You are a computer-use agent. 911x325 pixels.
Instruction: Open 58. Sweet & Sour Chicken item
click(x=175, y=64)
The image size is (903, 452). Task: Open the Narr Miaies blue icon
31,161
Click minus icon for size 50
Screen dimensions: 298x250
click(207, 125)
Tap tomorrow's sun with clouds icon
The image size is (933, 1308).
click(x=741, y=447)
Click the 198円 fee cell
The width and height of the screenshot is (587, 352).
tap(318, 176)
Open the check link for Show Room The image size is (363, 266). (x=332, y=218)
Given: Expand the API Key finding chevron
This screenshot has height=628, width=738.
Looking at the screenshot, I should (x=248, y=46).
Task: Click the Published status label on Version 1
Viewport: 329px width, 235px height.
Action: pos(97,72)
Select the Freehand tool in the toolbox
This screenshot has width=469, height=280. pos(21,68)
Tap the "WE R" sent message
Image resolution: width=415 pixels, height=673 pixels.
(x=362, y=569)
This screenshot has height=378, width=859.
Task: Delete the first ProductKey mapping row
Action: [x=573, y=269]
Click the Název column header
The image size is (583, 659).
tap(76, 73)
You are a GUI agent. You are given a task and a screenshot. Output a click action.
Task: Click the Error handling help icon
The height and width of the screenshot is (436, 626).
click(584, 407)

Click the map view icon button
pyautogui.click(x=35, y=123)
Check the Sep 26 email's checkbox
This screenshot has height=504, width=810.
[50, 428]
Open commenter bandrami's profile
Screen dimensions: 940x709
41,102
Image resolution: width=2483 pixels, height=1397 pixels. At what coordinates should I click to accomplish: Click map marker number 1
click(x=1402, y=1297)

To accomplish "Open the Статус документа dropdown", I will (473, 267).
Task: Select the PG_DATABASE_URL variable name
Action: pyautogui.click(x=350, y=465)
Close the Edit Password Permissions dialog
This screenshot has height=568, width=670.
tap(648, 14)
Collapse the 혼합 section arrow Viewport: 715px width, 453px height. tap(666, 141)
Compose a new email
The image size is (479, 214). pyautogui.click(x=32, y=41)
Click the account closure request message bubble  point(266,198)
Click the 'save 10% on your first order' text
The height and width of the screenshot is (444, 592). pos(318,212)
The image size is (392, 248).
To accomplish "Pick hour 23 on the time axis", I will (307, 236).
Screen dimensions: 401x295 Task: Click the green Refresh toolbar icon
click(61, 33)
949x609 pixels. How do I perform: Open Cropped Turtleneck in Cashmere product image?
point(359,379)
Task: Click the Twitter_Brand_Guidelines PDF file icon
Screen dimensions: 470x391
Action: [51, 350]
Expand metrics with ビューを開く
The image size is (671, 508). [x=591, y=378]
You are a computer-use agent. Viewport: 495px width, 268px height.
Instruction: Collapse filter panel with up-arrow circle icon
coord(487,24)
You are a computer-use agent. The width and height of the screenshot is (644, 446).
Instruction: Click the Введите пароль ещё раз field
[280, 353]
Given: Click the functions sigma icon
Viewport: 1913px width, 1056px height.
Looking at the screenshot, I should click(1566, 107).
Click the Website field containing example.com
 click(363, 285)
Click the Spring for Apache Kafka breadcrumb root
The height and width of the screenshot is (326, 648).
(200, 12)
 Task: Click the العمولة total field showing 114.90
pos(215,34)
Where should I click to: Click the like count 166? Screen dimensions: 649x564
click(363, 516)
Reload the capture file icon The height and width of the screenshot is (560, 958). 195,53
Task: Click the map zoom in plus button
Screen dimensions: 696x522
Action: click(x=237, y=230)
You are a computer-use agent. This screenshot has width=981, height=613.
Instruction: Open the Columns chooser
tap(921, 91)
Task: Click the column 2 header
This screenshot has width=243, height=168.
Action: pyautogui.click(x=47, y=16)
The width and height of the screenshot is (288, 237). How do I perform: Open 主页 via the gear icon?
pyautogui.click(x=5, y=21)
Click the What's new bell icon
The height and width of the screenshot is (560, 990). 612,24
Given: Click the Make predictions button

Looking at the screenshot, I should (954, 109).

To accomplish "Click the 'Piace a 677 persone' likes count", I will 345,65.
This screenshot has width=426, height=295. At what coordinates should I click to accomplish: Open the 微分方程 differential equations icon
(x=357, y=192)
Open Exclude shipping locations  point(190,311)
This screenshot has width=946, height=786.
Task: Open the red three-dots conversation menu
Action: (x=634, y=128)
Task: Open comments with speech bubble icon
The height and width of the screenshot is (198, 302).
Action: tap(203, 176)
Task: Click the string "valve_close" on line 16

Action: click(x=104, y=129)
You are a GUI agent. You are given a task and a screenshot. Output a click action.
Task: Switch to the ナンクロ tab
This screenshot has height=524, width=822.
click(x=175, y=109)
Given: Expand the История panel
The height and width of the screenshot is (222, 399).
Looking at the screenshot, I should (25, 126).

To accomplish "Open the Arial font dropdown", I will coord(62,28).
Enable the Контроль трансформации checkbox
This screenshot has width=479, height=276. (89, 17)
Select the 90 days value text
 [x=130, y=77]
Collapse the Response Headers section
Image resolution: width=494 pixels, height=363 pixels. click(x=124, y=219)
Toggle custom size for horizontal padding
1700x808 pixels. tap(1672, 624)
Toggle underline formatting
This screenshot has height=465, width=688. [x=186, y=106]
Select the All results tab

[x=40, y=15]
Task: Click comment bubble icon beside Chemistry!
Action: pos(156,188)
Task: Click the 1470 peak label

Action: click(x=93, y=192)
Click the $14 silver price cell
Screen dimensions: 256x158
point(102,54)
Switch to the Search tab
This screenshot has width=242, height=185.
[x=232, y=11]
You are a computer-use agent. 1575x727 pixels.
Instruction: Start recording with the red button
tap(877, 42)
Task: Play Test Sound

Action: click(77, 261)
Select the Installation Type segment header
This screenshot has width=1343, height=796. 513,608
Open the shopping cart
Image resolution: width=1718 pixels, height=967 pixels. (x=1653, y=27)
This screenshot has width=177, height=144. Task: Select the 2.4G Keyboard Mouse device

**What you will do**
Copy out all the entries shown above, character for character.

**Task output**
You are a computer-use agent. 911x325 pixels.
Instruction: Open 58. Sweet & Sour Chicken item
click(x=175, y=64)
The image size is (903, 452). Task: Open the Narr Miaies blue icon
31,161
Click minus icon for size 50
Screen dimensions: 298x250
click(207, 125)
Tap tomorrow's sun with clouds icon
The image size is (933, 1308).
click(x=741, y=447)
Click the 198円 fee cell
The width and height of the screenshot is (587, 352).
tap(318, 176)
Open the check link for Show Room The image size is (363, 266). (x=332, y=218)
Given: Expand the API Key finding chevron
This screenshot has height=628, width=738.
Looking at the screenshot, I should (x=248, y=46).
Task: Click the Published status label on Version 1
Viewport: 329px width, 235px height.
Action: pos(97,72)
Select the Freehand tool in the toolbox
This screenshot has width=469, height=280. pos(21,68)
Tap the "WE R" sent message
Image resolution: width=415 pixels, height=673 pixels.
(x=362, y=569)
This screenshot has height=378, width=859.
Task: Delete the first ProductKey mapping row
Action: [x=573, y=269]
Click the Název column header
The image size is (583, 659).
tap(76, 73)
You are a GUI agent. You are given a task and a screenshot. Output a click action.
Task: Click the Error handling help icon
The height and width of the screenshot is (436, 626).
click(584, 407)

Click the map view icon button
pyautogui.click(x=35, y=123)
Check the Sep 26 email's checkbox
This screenshot has height=504, width=810.
[50, 428]
Open commenter bandrami's profile
Screen dimensions: 940x709
41,102
Image resolution: width=2483 pixels, height=1397 pixels. At what coordinates should I click to accomplish: Click map marker number 1
click(x=1402, y=1297)

To accomplish "Open the Статус документа dropdown", I will (473, 267).
Task: Select the PG_DATABASE_URL variable name
Action: pyautogui.click(x=350, y=465)
Close the Edit Password Permissions dialog
This screenshot has height=568, width=670.
tap(648, 14)
Collapse the 혼합 section arrow Viewport: 715px width, 453px height. tap(666, 141)
Compose a new email
The image size is (479, 214). pyautogui.click(x=32, y=41)
Click the account closure request message bubble  point(266,198)
Click the 'save 10% on your first order' text
The height and width of the screenshot is (444, 592). pos(318,212)
The image size is (392, 248).
To accomplish "Pick hour 23 on the time axis", I will (307, 236).
Screen dimensions: 401x295 Task: Click the green Refresh toolbar icon
click(61, 33)
949x609 pixels. How do I perform: Open Cropped Turtleneck in Cashmere product image?
point(359,379)
Task: Click the Twitter_Brand_Guidelines PDF file icon
Screen dimensions: 470x391
Action: [51, 350]
Expand metrics with ビューを開く
The image size is (671, 508). [x=591, y=378]
You are a computer-use agent. Viewport: 495px width, 268px height.
Instruction: Collapse filter panel with up-arrow circle icon
coord(487,24)
You are a computer-use agent. The width and height of the screenshot is (644, 446).
Instruction: Click the Введите пароль ещё раз field
[280, 353]
Given: Click the functions sigma icon
Viewport: 1913px width, 1056px height.
Looking at the screenshot, I should click(1566, 107).
Click the Website field containing example.com
 click(363, 285)
Click the Spring for Apache Kafka breadcrumb root
The height and width of the screenshot is (326, 648).
(200, 12)
 Task: Click the العمولة total field showing 114.90
pos(215,34)
Where should I click to: Click the like count 166? Screen dimensions: 649x564
click(363, 516)
Reload the capture file icon The height and width of the screenshot is (560, 958). 195,53
Task: Click the map zoom in plus button
Screen dimensions: 696x522
Action: click(x=237, y=230)
You are a computer-use agent. This screenshot has width=981, height=613.
Instruction: Open the Columns chooser
tap(921, 91)
Task: Click the column 2 header
This screenshot has width=243, height=168.
Action: pyautogui.click(x=47, y=16)
The width and height of the screenshot is (288, 237). How do I perform: Open 主页 via the gear icon?
pyautogui.click(x=5, y=21)
Click the What's new bell icon
The height and width of the screenshot is (560, 990). 612,24
Given: Click the Make predictions button

Looking at the screenshot, I should (954, 109).

To accomplish "Click the 'Piace a 677 persone' likes count", I will 345,65.
This screenshot has width=426, height=295. At what coordinates should I click to accomplish: Open the 微分方程 differential equations icon
(x=357, y=192)
Open Exclude shipping locations  point(190,311)
This screenshot has width=946, height=786.
Task: Open the red three-dots conversation menu
Action: (x=634, y=128)
Task: Open comments with speech bubble icon
The height and width of the screenshot is (198, 302).
Action: tap(203, 176)
Task: Click the string "valve_close" on line 16

Action: click(x=104, y=129)
You are a GUI agent. You are given a task and a screenshot. Output a click action.
Task: Switch to the ナンクロ tab
This screenshot has height=524, width=822.
click(x=175, y=109)
Given: Expand the История panel
The height and width of the screenshot is (222, 399).
Looking at the screenshot, I should (25, 126).

To accomplish "Open the Arial font dropdown", I will coord(62,28).
Enable the Контроль трансформации checkbox
This screenshot has width=479, height=276. (89, 17)
Select the 90 days value text
 [x=130, y=77]
Collapse the Response Headers section
Image resolution: width=494 pixels, height=363 pixels. click(x=124, y=219)
Toggle custom size for horizontal padding
1700x808 pixels. tap(1672, 624)
Toggle underline formatting
This screenshot has height=465, width=688. [x=186, y=106]
Select the All results tab

[x=40, y=15]
Task: Click comment bubble icon beside Chemistry!
Action: pos(156,188)
Task: Click the 1470 peak label

Action: click(x=93, y=192)
Click the $14 silver price cell
Screen dimensions: 256x158
point(102,54)
Switch to the Search tab
This screenshot has width=242, height=185.
[x=232, y=11]
You are a computer-use agent. 1575x727 pixels.
Instruction: Start recording with the red button
tap(877, 42)
Task: Play Test Sound

Action: click(77, 261)
Select the Installation Type segment header
This screenshot has width=1343, height=796. 513,608
Open the shopping cart
Image resolution: width=1718 pixels, height=967 pixels. (x=1653, y=27)
This screenshot has width=177, height=144. Task: Select the 2.4G Keyboard Mouse device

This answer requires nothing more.